▶ _Exercise task_: Count the lines in the entries below that contain the string "point". Reply with the number alone.

▶ _Provided entries_:

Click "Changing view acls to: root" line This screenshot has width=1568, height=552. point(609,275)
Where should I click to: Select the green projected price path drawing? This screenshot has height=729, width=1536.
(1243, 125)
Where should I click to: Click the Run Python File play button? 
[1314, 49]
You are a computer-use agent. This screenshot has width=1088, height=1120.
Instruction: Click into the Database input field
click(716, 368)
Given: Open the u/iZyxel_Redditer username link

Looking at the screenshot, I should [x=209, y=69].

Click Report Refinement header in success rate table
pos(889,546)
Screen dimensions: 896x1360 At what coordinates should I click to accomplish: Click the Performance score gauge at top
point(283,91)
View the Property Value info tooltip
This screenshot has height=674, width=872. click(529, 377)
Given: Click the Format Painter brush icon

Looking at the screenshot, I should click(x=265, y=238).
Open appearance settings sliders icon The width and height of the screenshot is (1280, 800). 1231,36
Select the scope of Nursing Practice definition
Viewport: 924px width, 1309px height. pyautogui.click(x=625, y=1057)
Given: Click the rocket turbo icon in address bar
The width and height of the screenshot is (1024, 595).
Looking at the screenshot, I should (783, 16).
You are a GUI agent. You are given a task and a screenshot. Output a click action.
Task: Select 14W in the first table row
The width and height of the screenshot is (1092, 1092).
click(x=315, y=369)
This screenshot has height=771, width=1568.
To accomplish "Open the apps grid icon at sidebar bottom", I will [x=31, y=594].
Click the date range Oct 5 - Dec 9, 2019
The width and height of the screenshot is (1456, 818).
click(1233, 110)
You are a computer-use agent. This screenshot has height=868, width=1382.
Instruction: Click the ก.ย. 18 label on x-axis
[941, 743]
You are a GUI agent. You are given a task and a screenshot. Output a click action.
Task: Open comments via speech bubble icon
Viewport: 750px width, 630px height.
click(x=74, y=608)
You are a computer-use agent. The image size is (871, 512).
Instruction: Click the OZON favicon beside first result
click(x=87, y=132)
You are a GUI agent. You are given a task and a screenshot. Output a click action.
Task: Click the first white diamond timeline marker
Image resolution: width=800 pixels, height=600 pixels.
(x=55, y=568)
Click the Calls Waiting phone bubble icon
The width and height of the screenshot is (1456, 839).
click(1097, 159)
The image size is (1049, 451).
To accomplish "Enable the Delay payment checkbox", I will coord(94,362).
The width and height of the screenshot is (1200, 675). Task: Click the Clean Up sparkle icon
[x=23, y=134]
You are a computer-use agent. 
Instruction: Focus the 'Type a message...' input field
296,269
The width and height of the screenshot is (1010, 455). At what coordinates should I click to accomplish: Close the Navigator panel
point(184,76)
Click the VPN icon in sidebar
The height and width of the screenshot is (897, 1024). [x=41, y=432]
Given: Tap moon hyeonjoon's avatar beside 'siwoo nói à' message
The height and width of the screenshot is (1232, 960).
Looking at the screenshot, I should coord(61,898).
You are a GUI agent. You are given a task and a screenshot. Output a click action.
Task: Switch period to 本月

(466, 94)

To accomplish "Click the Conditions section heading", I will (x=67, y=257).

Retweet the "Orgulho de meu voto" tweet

▶ _The reply_: 3